In the listing below, find each line holding "agent" and copy it.

━━━

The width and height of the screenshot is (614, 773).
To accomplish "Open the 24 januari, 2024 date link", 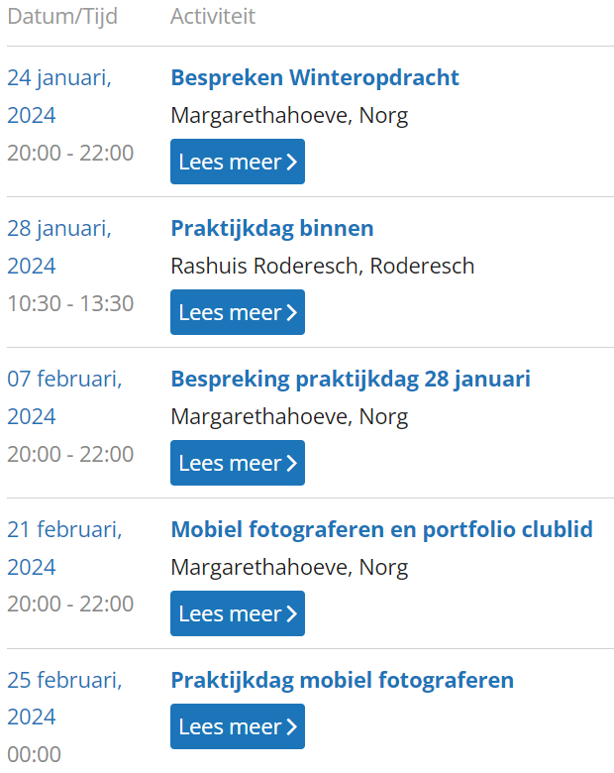I will coord(59,97).

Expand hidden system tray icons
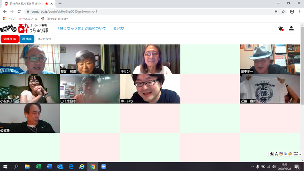[252, 167]
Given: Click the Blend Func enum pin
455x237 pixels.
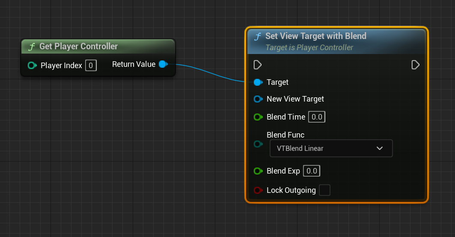Looking at the screenshot, I should click(x=258, y=144).
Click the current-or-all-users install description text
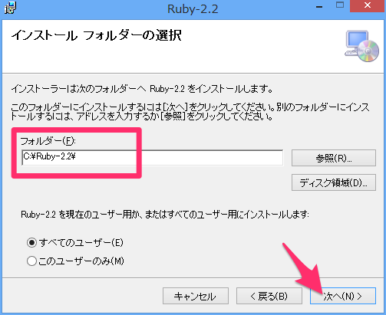Screen dimensions: 386x315 click(165, 215)
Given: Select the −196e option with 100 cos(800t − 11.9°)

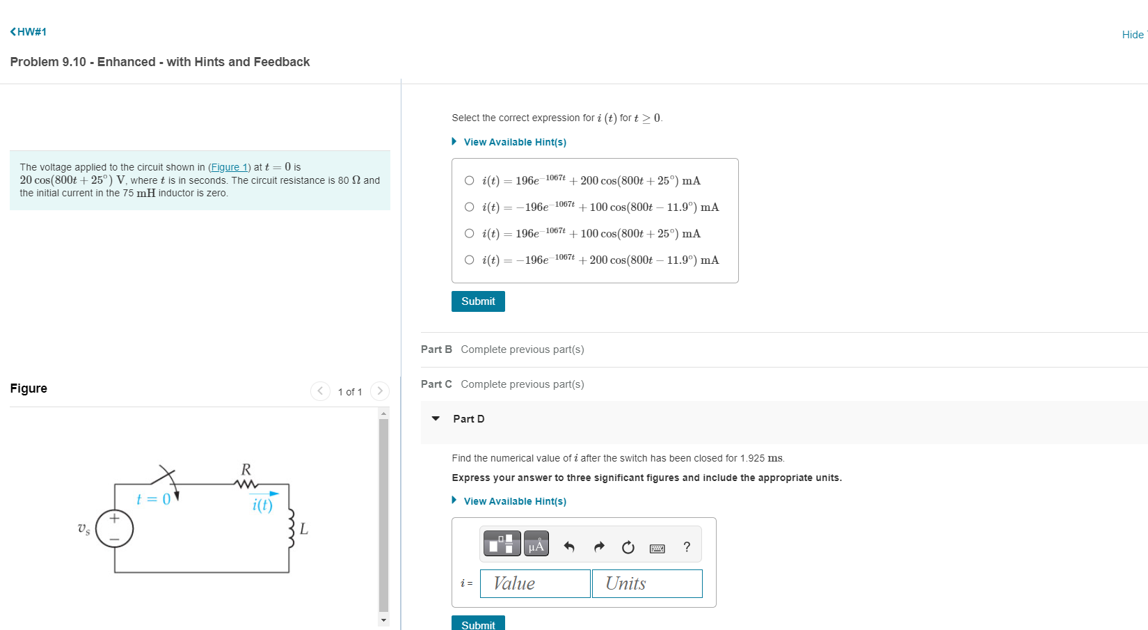Looking at the screenshot, I should (470, 206).
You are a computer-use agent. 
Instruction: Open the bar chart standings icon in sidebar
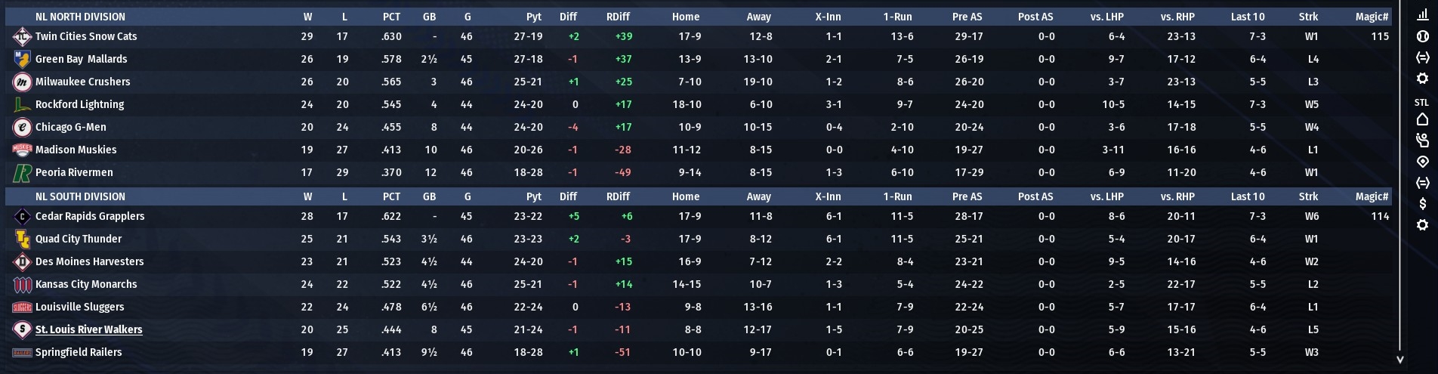click(1422, 14)
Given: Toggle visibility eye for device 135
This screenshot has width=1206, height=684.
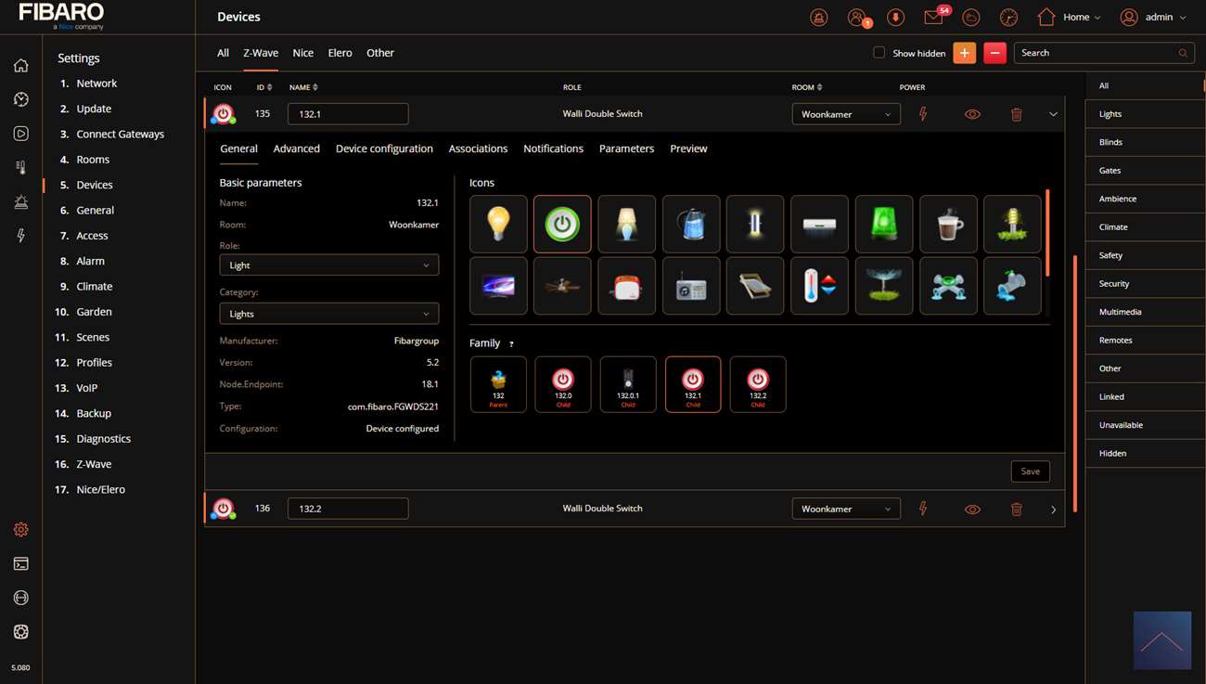Looking at the screenshot, I should [972, 114].
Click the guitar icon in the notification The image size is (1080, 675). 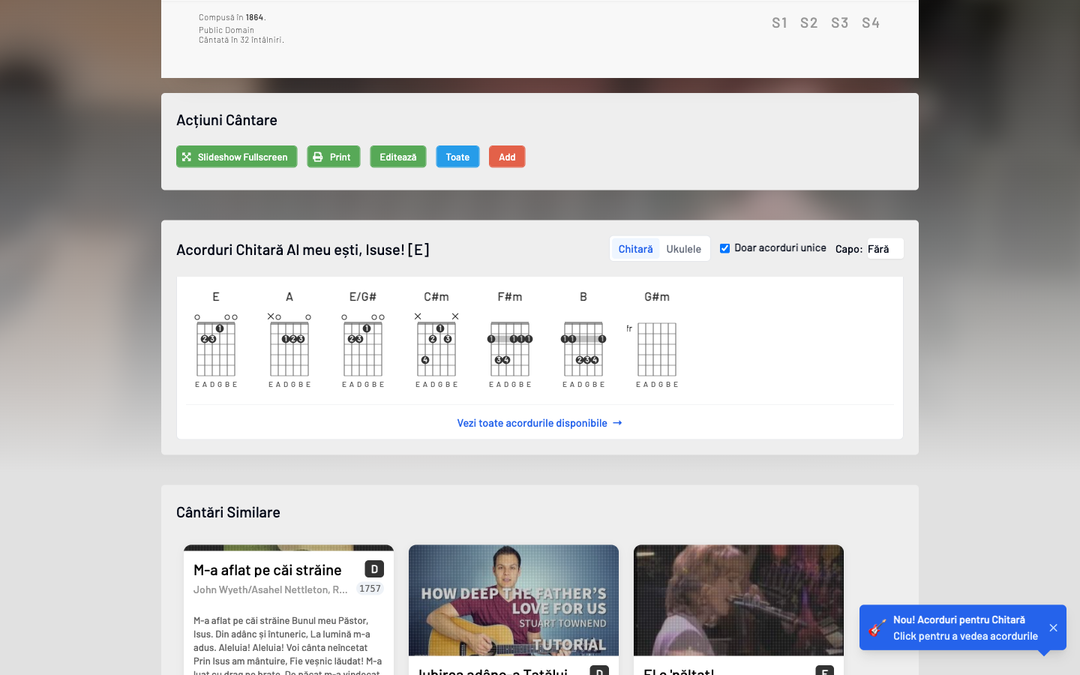click(x=877, y=628)
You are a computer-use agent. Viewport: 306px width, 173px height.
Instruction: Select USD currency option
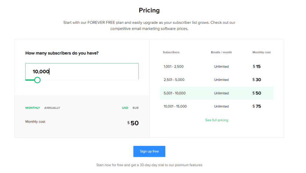point(125,108)
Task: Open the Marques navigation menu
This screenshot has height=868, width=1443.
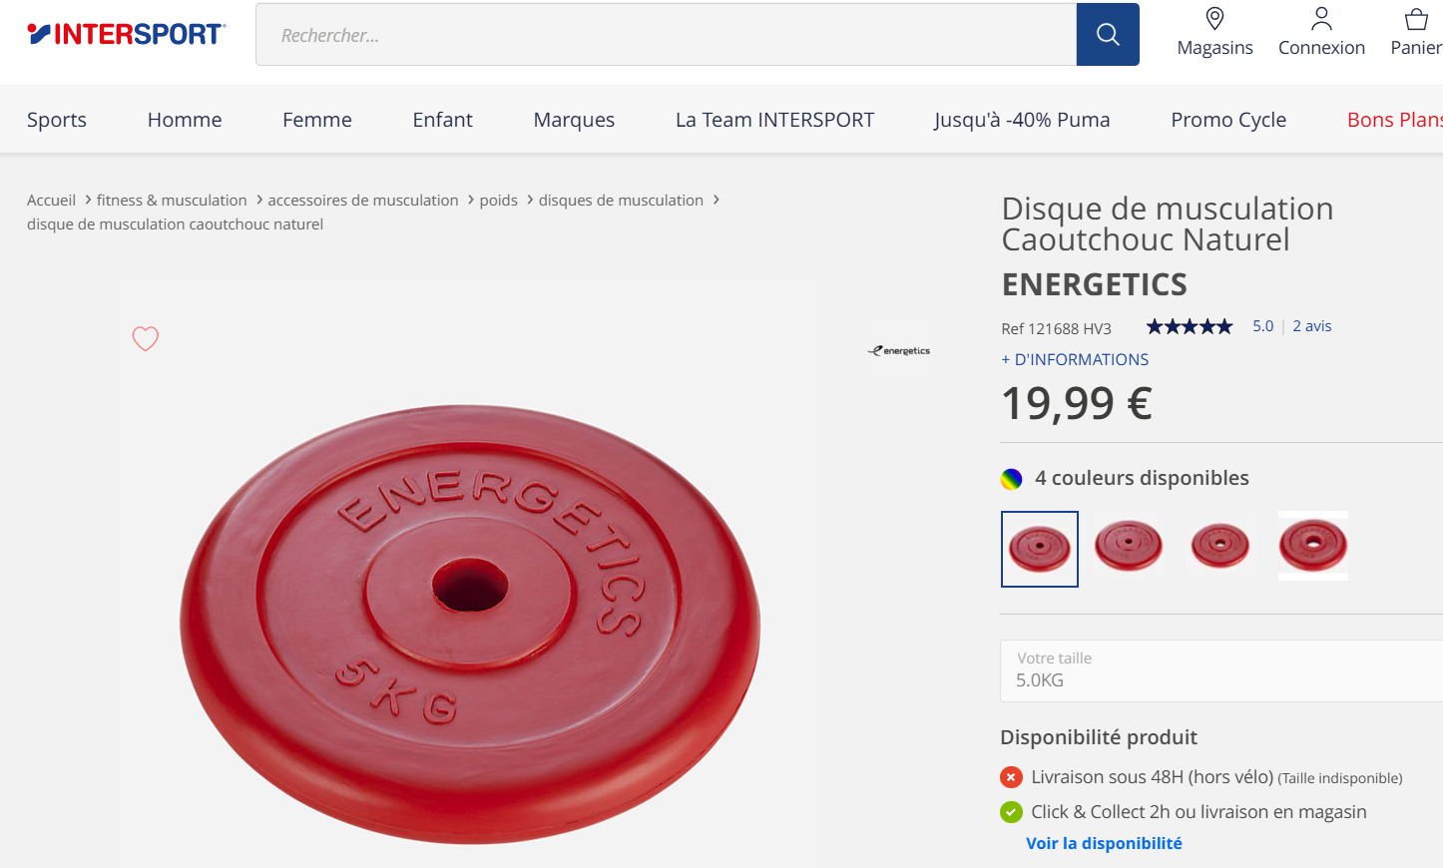Action: coord(574,120)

━━━

**RESULT OF THIS TASK**
You are a computer-use agent. 
You are a computer-use agent. Viewport: 306px width, 173px height.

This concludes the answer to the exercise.